HHS received 379 security complaints over HIPAA in 2007.

Dr. Peel said such risks generally would not come to light in a largely complaint-driven process. "People can't complain, because they don't know what is going on in these complex systems," she said, adding that most HIPAA security complaints start out as privacy breaches when patients realize their information was disclosed improperly.

According to the OIG report, the HHS Office for Civil Rights, which enforces the HIPAA privacy rule, received more than 16,000 complaints between 2003 and 2005, whereas CMS took in only 413 security-related complaints during the same period.

The inspector general recommended that CMS establish specific procedures for compliance reviews.

CMS disputes the findings

CMS disagreed with OIG's conclusions, saying its complaint-driven enforcement process has furthered the goal of voluntary compliance.

"What the OIG defines as lax enforcement is very focused on the compliance review area, and we really consider our program to be much more than that," said Anthony Trenkle, director of the CMS Office of E-Health Standards and Services.
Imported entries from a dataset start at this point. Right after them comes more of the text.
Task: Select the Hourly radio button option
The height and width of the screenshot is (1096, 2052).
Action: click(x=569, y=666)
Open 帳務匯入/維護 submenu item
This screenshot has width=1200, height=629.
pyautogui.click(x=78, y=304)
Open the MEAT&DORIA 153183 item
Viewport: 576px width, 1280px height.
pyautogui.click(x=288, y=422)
CMS consented to implementing the compliance reviews recommended by OIG, he said. But the agency considers them a complementary tool in a comprehensive enforcement strategy that includes complaint investigation, education, and outreach to help physicians and entities identify and correct security issues.

"On one level you could say we've ratcheted [enforcement] up a bit," Trenkle said. "But this has been a high priority and continues to be." CMS completed 10 hospital compliance reviews and has begun developing criteria to initiate audits of a sample of covered entities, including physicians. The agency also is considering partnering with OIG on future compliance reviews, he added.

Given increased awareness of privacy and security risks, physicians can expect heightened enforcement activity, not only around HIPAA, but around other state and federal data protection laws as well, said Barbara Bennett, a HIPAA expert and partner at the law firm Hogan & Hartson LLP in Washington, D.C.

For example, HHS levied the first sanctions against a covered entity in July, when a hospital agreed to a $100,000 settlement for potential privacy violations. The agreement involved cooperation between CMS and the Office for Civil Rights.

HIPAA generally allows states to enact stricter privacy and security requirements than the federal government, Bennett noted. In addition, recent security breaches that led to medical identity theft have generated substantial media coverage and government scrutiny, she said. She pointed to the recent Federal Trade Commission's "red flag" rules requiring physicians to implement a formal identity theft prevention program by May 1, 2009 -- rules that could overlap with HIPAA regulations.

Bennett recommended physicians adopt a privacy and security compliance program in line with state and federal standards and continue to review its effectiveness. Adequate documentation is key, she noted. "Lack of documentation that the organization has made any effort to comply is the fastest road to liability."